La Peste est l’adaptation au théâtre du roman éponyme de Camus par le metteur en scène Fabrice Gardin. Une adaptation qui met en avant le texte, sans prendre de risques. (Re)découverte d’un classique de la littérature française.
Oran, dans les années 1940. Alors que ses habitants se donnent à leurs habitudes, des rats commencent à surgir de nulle part et progressivement envahissent la ville. Ce qui était une anecdote devient inquiétant ; en parallèle, certains habitants commencent à tousser, avoir de la fièvre, puis viennent les premiers morts. Le médecin de la ville, le docteur Rieux, est persuadé de reconnaître les symptômes, mais les officiels ne veulent pas admettre qu’une épidémie est déclenchée et que la maladie que l’on croyait avoir disparu est revenue : la peste.

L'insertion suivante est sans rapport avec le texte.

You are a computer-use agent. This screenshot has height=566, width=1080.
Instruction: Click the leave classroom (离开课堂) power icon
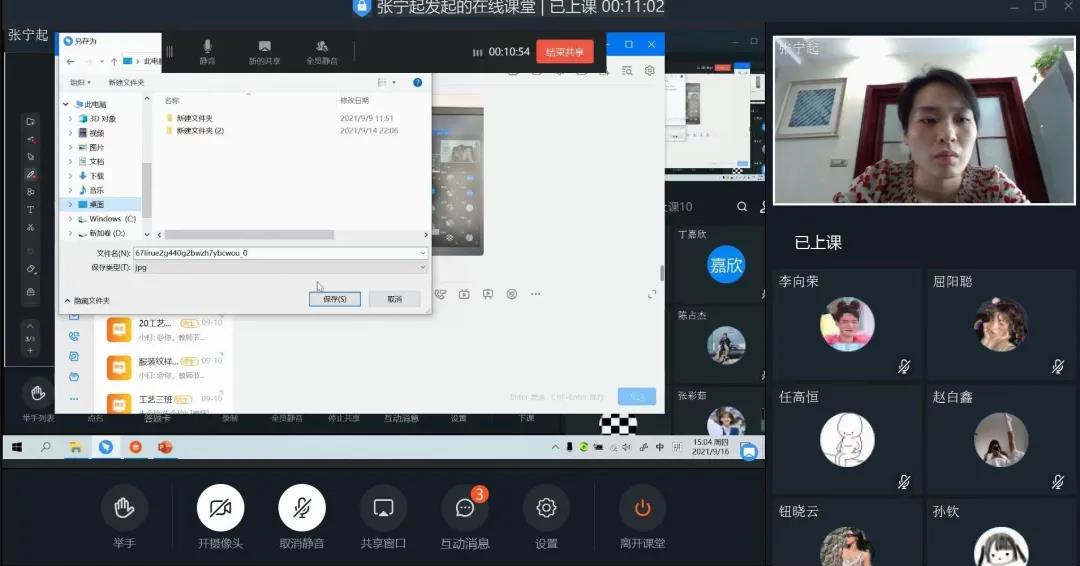(642, 508)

La ville est finalement mise en quarantaine, mais peu d’effectifs sont présents pour endiguer le fléau. Pourtant, quelques personnages vont petit à petit se mobiliser pour aider le docteur, malgré le risque de contamination.

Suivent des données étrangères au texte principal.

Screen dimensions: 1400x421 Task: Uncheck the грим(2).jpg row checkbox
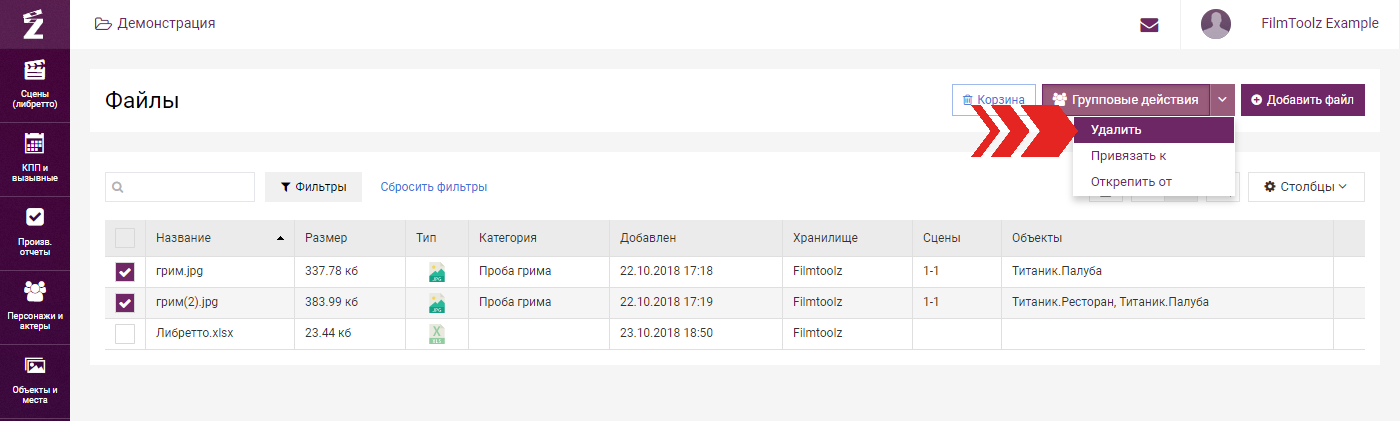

L'interprétation de La Peste la plus courante comprend la maladie qui frappe Oran comme une métaphore du nazisme et les villageois se mobilisants avec le docteur comme des Résistants. En outre, le roman est une réflexion sur ce qui donne sens à la vie des hommes. Le metteur en scène, Fabrice Gardin, déclare que La Peste « nous permet de nous interroger sur notre époque, tant le texte d’Albert Camus nous invite à comparer les faits et la montée du populisme des années 1930 avec notre actualité ». Le parallèle, néanmoins, n’est présent que dans le prospectus de la pièce, car rien ne laisse à penser que le metteur en scène ait voulu faire un quelconque rapprochement dans son adaptation. Le décor est assez neutre ‒ une structure angulaire et blanche qui se referme par des portes coulissantes pour séparer les scènes, mais aussi pour refléter la situation de confinement des personnages. Celle-ci pourrait faire penser à un décor intemporel, qui s’adapterait à toutes les époques, mais les costumes des comédiens sont clairement datés des années 1940, et rien dans la mise en scène ne nous tire vers le présent. Il en revient au spectateur d’aller lui-même plus loin en réfléchissant au parallèles possibles entre notre époque et celle de la pièce.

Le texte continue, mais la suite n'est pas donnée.